Historicisme
La véritable renaissance du corset que nous connaissons aujourd’hui n’est pas arrivée subitement. Les créateurs l’ont lentement adopté puis consacré au cours des dernières décennies. (...) Christian Lacroix a fait monter le corset sur les podiums dès son arrivée dans la haute couture en 1981. (...) Le couturier avoue lui-même une certaine nostalgie du XIXe siècle. (…) L’historicisme qui se dégage de ses robes et ses corsets en est l’expression créatrice. Bien que les fanons de baleine aient été remplacés par des tiges de métal et de plastique, les corsets de Christian Lacroix restent formellement fidèles à leurs modèles du XIXe siècle.
(…) Bien loin des créations de Lacroix prônant la « joie de vivre1 » avec ses poufs épanouis, Vivienne Westwood s’inscrit volontairement, par l’emploi de structures vestimentaires du passé, dans une dimension provocatrice. Au début des années 1980, le mouvement punk dont elle fut l’une des pionnières s’est démocratisé, puis essoufflé. (…) « L’antiestablishment est devenu la norme, et donc inoffensif2 », souligne-t-elle. D’où un revirement soudain dans son œuvre. Après un an à étudier les riches collections de costumes du Victoria and Albert Museum de Londres, la créatrice fait germer sur les podiums un monde foisonnant de corps à baleines, de poufs et autres « Mini-Crini ». Si Vivienne Westwood puise dans les sources des XVIIIe et XIXe siècles à partir de 1981, ce n’est pas par conservatisme, mais à l’inverse, dans une nouvelle lecture de l’anticonformisme (…)
Futurisme
La fin du XXe siècle est une époque de bilan pour les créateurs comme pour le reste de la société. L’instabilité politique de nombreux pays et les crises économiques successives ont dégradé la confiance en l’avenir qui caractérisait les années 1950. Les couturiers vont alors donner un nouveau rôle au vêtement : non plus seulement protéger les corps, mais aussi les réparer. Les armatures du corset, de la crinoline et de la tournure deviennent des supports indispensables.
(…) Au lieu de guérir, d’autres préfèrent prévenir : c’est en protégeant les corps qu’on leur assurera une vie sans heurts. Poursuivant son exaltation de la femme forte, Mugler pallie la fragilité féminine par des matériaux résistants, tout en restant très attentif à l’érotisme qui s’en dégage. En 2007, il habille un mannequin d’une seule pièce de métal, moulée sur la forme d’un corset et d’un vertugadin.

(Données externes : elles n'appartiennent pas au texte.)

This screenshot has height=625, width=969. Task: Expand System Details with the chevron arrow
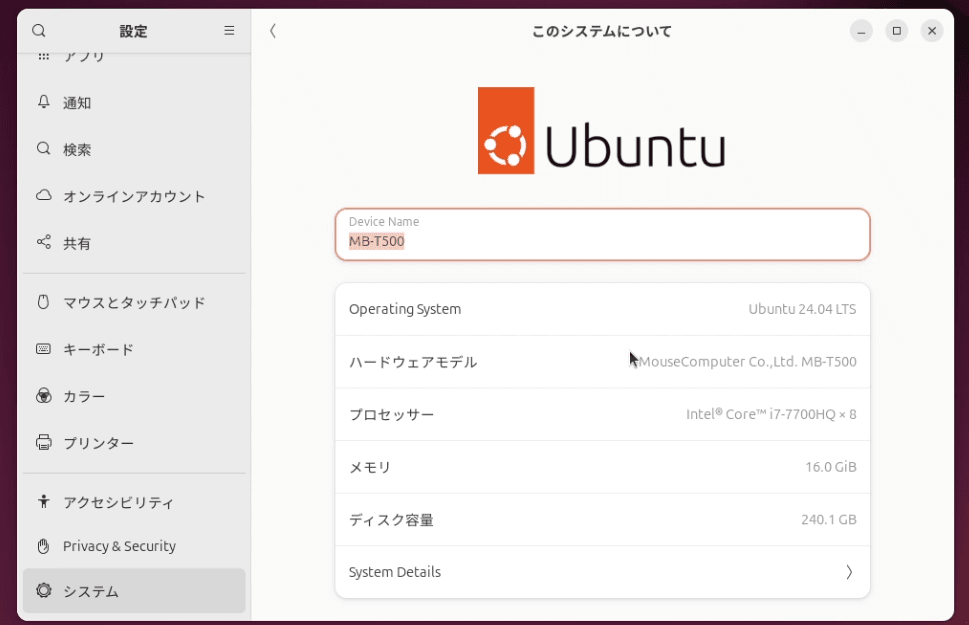coord(848,572)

(…) Le recours à des matériaux peu communs est récurrent chez les couturiers. Certains repoussent encore les limites par l’utilisation de matières nouvelles, voire futuristes. Dès 1980, Issey Miyake propose un bustier en plastique moulé sur le corps du mannequin.

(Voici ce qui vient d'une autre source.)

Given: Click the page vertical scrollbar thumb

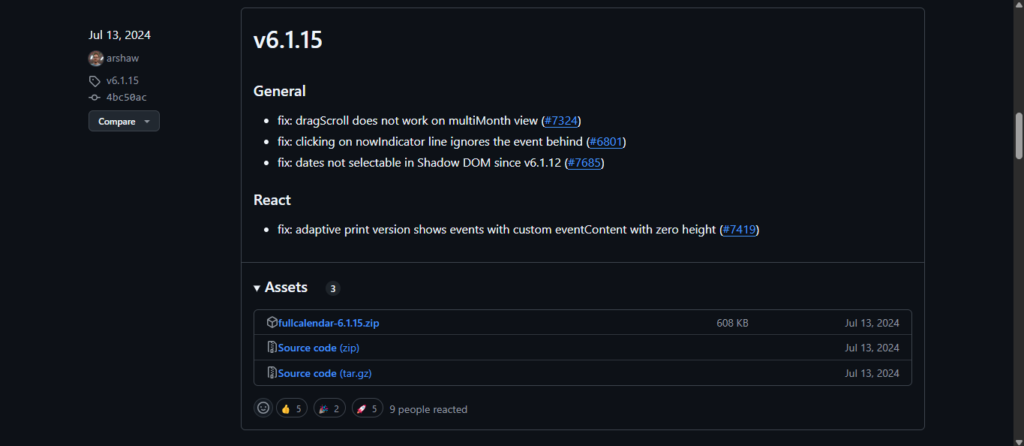Looking at the screenshot, I should 1019,135.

(…) La jeune génération s’inscrit dans cet intérêt pour l’innovation, tout en gardant en mémoire l’histoire du costume. Iris Van Herpen, loin du vêtement fonctionnel, s’investit dans le monde actuel en plongeant son activité dans les hautes technologies.

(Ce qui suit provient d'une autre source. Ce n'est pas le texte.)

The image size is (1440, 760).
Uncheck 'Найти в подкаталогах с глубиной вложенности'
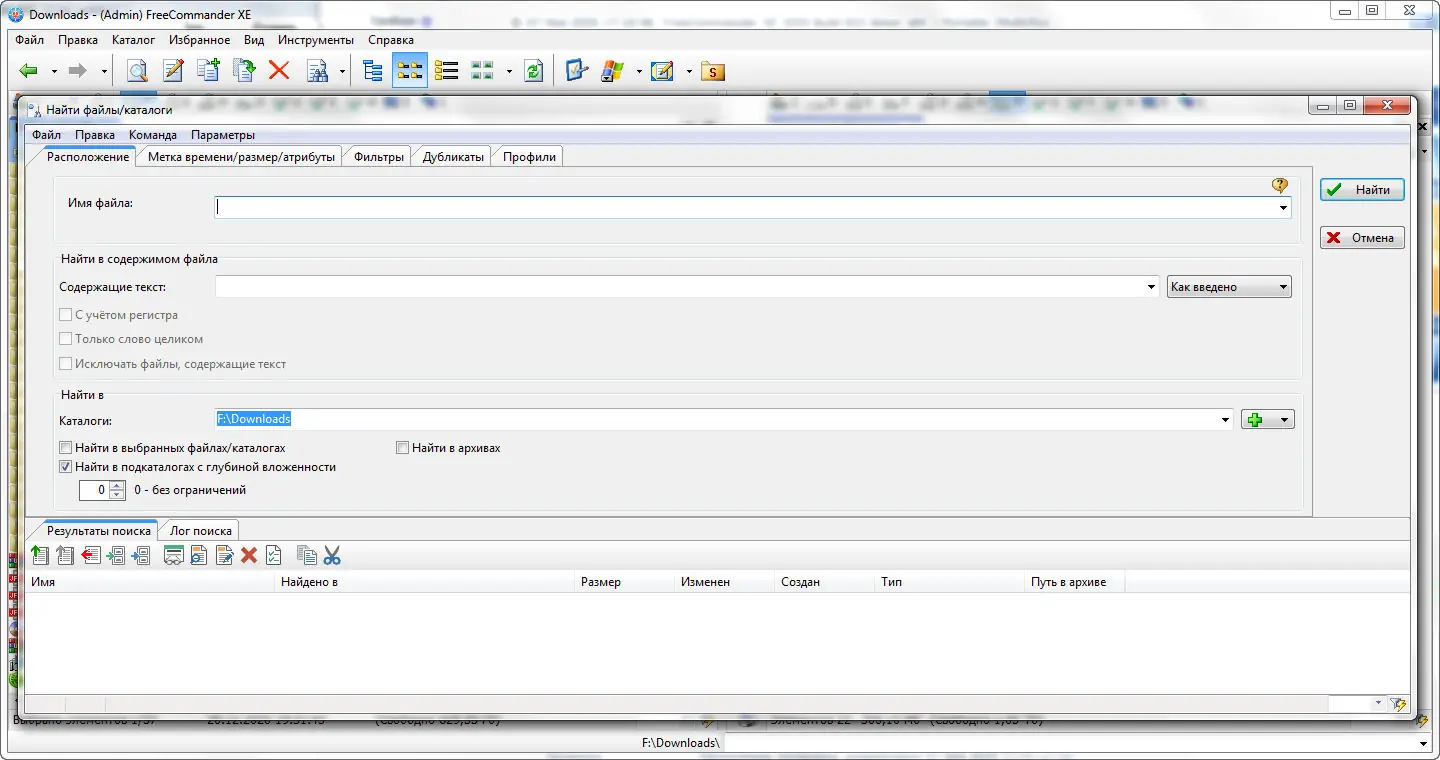tap(65, 466)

(…) Iris Van Herpen a d’abord dessiné la robe par informatique, puis, avec l’aide de l’architecte-designer Isaïe Bloch, a réalisé un modèle par impression en trois dimensions sur polymère.
(…) L’autre métamorphose possible dans le monde de la couture : l’imposition d’une silhouette aux lignes nouvelles. Oser proposer un nouveau profil implique un positionnement radical du créateur.
(…) Les silhouettes que nous connaissons et reconnaissons sont un repère sur lequel le regard peut s’appuyer. En sortant de ces limites, le créateur prend le risque de désorienter le spectateur.